JP3565374B2 - Current meter - Google Patents

Description

[0001]
[Industrial applications]
The present invention relates to a velocity meter for measuring the velocity of a fluid.
[0002]
[Prior art]
A pitot tube is used as a measuring instrument for measuring the flow velocity of the fluid. The pitot tube measures the total pressure consisting of the static pressure and the dynamic pressure on the front surface, and measures the static pressure on the side surface to determine the dynamic pressure, from which the flow velocity is determined. However, when the flow velocity is low, the ratio between the total pressure and the static pressure is small and the measurement error is large because the dynamic pressure is small. By the way, a large value is obtained for the ratio between the back pressure on the back of the instrument and the total pressure even if the flow velocity is small. Therefore, a current meter using a back pressure is used.
[0003]
FIG. 3 is a diagram showing an example of a current meter using a total pressure and a back pressure. (A) shows a longitudinal sectional view, and (B) is a YY sectional view of (A). Arrows indicate the flow direction of the fluid. The cross section of the current meter 1 is oval, and the long axis is set in parallel with the flow. A plurality of total pressure inlets 2 are provided on the front side, and a back pressure inlet 3 is provided at the same level at the rear, and an average value of the total pressure (PT) and the back pressure (PB) is obtained. A calibration curve is created from the flow rate obtained by another method, and the flow rate is calculated from the actually measured total pressure and the back pressure using the calibration curve. As a result, it is possible to measure accurately at a relatively low speed.
[0004]
[Problems to be solved by the invention]
The flowmeter using the pitot tube and the total pressure and the back pressure shown in FIG. 3 fixes the flow direction, and sets the flowmeter in accordance with this direction.
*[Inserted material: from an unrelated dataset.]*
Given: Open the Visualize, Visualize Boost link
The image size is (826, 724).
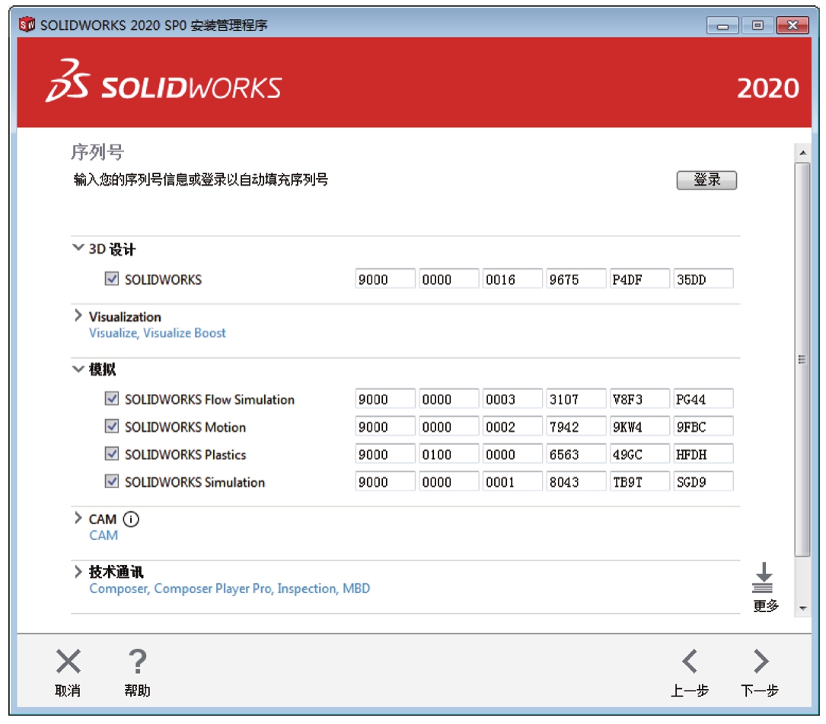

Therefore, measurement cannot be performed at a position where the flow direction changes. FIG. 4 shows an example of a calibration curve of the anemometer shown in FIG. The vertical axis indicates the total pressure / back pressure ratio, and the horizontal axis indicates the flow rate. The cross section of the anemometer is elliptical, and there are values where the flow characteristics change suddenly, such as the flow around the anemometer changes from laminar to turbulent depending on the Reynolds number (mainly the flow velocity), and a discontinuity occurs in the calibration curve I do. Therefore, it can be used only in a limited range of Reynolds number.
[0005]
The present invention has been made in view of the above-described problems, and has as its object to provide a current meter that can accurately measure a change in the direction of a flow. It is another object of the present invention to provide a current meter that can measure accurately even in a low flow velocity region.
[0006]
[Means for Solving the Problems]
In order to achieve the above object, the invention of claim 1 has a wedge-shaped cross-sectional shape having an isosceles triangle having an intersection of isosceles as a top and an opposite side of the top as a bottom, and measuring a total pressure at a top and a back pressure at a bottom. Measuring part, and a supporting part that rotatably supports the measuring part around an axis perpendicular to the wedge-shaped cross section, and the rotation center of the measuring part is around an axis parallel to the perpendicular axis of the measuring part. Is provided on the top side with respect to the center of the rotational moment, so that the top rotates so as to always face the flow direction of the fluid .
[0007]
According to the second aspect of the present invention, the measuring section is provided with a temperature sensor for measuring the temperature of the fluid.
[0008]
According to the third aspect of the present invention, the support section is provided with a rotation angle detector for detecting a rotation angle of the measurement section.
[0009]
According to the fourth aspect of the present invention, the support unit includes a calculation unit that calculates the flow velocity of the fluid from the total pressure, back pressure, temperature, and calibration data measured by the measurement unit.
[0010]
[Action]
According to the first aspect of the invention, when the top of the wedge faces the flow direction, the ratio or difference between the total pressure at the top of the wedge and the back pressure at the bottom is stable with respect to the Reynolds number. Such a discontinuous point does not occur. Since the back pressure can be measured to a value lower than the side pressure measured by a pitot tube or the like, accurate measurement can be performed even at a low speed by using this back pressure. Further, since the rotation center of the measuring unit is provided on the top side from the center of the rotational moment about the axis parallel to the vertical axis of the measuring unit, the top rotates so as to face the flow. As a result, even if the direction of the flow changes, the measurement unit rotates facing the flow, so that accurate measurement is always possible.
[0011]
According to the second aspect of the present invention, since the temperature sensor for measuring the temperature of the fluid is provided in the measurement unit, the measured value is temperature-corrected, and an accurate flow velocity can be obtained.
[0012]
According to the third aspect of the present invention, the support section is provided with a rotation angle detector for detecting a rotation angle of the measurement section, so that the direction of the flow can be measured.
[0013]
According to the fourth aspect of the present invention, since the support unit includes a calculation unit that calculates the flow velocity of the fluid from the total pressure, back pressure, temperature, and calibration data measured by the measurement unit, the flow velocity value is output as an electric signal. It is an easy-to-use current meter.
[0014]
【Example】
Hereinafter, embodiments of the present invention will be described with reference to the drawings.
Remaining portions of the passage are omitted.